Youth Football & Youth Soccer - A history, overview and guide
Youth Football & Youth Soccer is an essential part of the development cycle of any young and aspiring football player. Those who make it to the youth level, are considered to be showing enough potential to suggest that they may make it as a professional football player one day. Most youth football players are at an academy of a football club, where they learn their trade and are nurtured by the club with a view of signing them professionally when they reach eighteen years of age.
Youth football can be seen as a 'grassroots' level of football as well, where everything starts and the basics of becoming a football player are taught. In recent years, youth football has become far more organised in England with four main leagues being set up in 1997, as opposed to regional leagues. The two main leagues for youth football are the Premier Academy League and the Football League Youth Alliance for football academies to compete against one another, in a view of making it more competitive.
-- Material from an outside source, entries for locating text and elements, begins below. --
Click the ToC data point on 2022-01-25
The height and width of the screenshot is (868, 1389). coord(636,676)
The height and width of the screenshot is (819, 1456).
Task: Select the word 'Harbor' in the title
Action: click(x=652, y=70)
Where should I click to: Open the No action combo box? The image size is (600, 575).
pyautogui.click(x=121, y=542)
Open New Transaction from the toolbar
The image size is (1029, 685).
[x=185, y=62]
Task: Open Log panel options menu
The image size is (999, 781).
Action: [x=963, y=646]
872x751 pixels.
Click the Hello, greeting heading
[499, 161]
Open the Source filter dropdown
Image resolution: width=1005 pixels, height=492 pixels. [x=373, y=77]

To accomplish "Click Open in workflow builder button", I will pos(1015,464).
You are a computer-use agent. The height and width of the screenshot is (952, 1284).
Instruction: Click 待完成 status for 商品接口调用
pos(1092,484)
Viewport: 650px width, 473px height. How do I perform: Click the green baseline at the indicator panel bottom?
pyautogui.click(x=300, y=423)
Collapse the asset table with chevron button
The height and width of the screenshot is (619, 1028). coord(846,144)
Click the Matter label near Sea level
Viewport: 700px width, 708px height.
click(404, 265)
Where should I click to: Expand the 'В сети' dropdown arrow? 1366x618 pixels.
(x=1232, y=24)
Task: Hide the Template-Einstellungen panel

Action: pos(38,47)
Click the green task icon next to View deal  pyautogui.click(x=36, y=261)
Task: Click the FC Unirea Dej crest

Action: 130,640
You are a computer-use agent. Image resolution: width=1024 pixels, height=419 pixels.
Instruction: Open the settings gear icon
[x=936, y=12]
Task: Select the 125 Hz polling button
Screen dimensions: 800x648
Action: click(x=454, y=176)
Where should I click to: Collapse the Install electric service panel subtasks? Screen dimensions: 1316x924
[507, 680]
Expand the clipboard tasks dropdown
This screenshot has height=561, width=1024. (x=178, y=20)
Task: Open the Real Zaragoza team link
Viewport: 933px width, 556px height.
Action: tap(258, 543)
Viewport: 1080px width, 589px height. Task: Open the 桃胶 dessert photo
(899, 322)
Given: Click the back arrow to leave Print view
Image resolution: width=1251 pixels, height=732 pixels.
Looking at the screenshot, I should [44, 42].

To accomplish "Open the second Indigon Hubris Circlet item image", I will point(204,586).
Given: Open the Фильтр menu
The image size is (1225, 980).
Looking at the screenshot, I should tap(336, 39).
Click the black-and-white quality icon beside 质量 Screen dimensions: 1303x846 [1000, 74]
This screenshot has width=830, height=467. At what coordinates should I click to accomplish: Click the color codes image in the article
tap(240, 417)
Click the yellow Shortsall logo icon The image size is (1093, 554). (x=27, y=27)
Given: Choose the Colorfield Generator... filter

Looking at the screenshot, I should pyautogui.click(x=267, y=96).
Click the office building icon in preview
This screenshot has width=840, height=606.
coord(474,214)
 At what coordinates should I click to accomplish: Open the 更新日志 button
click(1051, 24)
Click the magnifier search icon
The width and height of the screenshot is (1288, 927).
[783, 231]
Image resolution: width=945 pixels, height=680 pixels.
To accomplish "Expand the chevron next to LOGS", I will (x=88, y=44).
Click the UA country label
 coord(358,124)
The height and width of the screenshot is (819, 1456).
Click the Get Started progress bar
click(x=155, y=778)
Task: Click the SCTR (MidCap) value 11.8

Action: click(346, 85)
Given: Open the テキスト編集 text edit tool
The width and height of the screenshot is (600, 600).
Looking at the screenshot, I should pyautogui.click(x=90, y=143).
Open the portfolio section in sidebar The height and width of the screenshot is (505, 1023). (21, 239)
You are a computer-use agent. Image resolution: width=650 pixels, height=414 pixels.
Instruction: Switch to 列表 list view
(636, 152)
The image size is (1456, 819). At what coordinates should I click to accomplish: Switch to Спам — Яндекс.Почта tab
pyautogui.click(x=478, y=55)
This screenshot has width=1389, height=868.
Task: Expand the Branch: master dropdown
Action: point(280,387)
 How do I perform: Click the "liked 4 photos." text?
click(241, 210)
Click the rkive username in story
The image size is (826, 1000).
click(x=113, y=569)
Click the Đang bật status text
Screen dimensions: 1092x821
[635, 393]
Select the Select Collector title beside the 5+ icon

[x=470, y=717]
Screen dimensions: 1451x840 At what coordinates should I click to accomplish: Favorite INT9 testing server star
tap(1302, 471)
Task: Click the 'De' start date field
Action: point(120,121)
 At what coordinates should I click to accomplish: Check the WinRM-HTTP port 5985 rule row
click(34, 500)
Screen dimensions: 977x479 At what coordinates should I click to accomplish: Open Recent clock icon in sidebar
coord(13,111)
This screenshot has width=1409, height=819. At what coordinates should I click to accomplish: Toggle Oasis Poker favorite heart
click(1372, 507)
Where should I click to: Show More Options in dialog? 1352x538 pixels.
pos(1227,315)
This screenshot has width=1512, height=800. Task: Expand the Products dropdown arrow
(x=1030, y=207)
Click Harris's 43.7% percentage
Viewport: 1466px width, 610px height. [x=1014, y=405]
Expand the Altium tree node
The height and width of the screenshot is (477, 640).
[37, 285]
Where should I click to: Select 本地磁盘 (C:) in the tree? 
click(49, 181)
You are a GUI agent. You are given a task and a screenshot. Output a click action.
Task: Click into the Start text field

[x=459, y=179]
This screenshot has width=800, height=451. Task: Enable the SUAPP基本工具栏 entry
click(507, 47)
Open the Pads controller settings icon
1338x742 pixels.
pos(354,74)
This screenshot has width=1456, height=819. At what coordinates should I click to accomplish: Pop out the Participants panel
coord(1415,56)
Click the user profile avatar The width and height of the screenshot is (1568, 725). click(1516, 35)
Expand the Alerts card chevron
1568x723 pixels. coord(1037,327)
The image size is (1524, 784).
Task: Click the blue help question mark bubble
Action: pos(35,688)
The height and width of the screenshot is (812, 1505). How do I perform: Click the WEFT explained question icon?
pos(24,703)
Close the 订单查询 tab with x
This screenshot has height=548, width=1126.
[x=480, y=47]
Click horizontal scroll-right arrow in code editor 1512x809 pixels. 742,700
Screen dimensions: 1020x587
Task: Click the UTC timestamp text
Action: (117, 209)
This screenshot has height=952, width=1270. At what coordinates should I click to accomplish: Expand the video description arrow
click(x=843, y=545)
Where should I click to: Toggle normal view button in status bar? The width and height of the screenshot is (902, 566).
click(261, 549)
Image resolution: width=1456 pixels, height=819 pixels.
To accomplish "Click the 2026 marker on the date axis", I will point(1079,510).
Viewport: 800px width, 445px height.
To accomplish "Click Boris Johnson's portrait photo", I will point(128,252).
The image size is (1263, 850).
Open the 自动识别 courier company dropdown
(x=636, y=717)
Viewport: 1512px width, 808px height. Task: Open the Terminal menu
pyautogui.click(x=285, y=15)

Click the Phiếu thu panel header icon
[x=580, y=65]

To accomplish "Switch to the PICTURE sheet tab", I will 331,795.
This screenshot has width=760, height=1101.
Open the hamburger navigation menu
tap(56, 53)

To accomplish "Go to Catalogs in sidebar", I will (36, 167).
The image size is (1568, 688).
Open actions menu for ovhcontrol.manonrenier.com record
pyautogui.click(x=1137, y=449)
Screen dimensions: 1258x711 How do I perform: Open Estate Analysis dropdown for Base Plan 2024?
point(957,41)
Furthermore, a Youth FA Cup has been created that all academies participate in up and down the country, once again to increase competitiveness and so it can replicate the FA Cup for professional first team football clubs.
In addition to this, clubs are spending more time and money on their academies recently as they are starting to recognise the benefits of running a successful one. For example, Chelsea Football Club, recently invested millions of pounds into a new academy centre in attempt to nurture more talent through. In the long term, there are many benefits including less spending in transfer windows. Instead, relying on your youth products to step up to the first team when called upon. Sir Trevor Booking of the FA is a major supporter of youth football, and welcomes academies such as Chelsea's and hopes for more to be built in the future to help local communities, ultimately with a view on bringing back the sense of identity in football clubs. This provides further evidence that youth football is being taken more seriously than ever before.
Youth football is not just taken seriously at top clubs though, all football clubs around the country, however small they may be tend to have youth academies in an attempt to fulfill the potential of local talent around the community. Especially at smaller clubs, talent scouts from the Football Leagues often scout players at the young ages of sixteen or seventeen, in order to raise the ability of their academy team while believing the player may make it into the first team. This often means fee's are paid for these young players, which can be an added bonus to smaller clubs.
At the age of eighteen, the player will be considered for a professional contract at a club or face being released from the club. Those offered a new contract usually step up to the reserves level, a step above youth football where they mix and compete with much older players. However, the sad case for many academy players, especially at the bigger clubs, is that they are released and have to find a new club if they still decide they want to make it professional.
Youth football is changing and is becoming far more of a serious and expanding industry. Clubs are realising the need to produce good youth talent more than ever now, which is highlighted in Chelsea's multi-million pound academy. Youth football is becoming increasingly competitive with new leagues and cups for teams to participate in. Finally, the FA have set up many schemes in order to try and support youth football in England.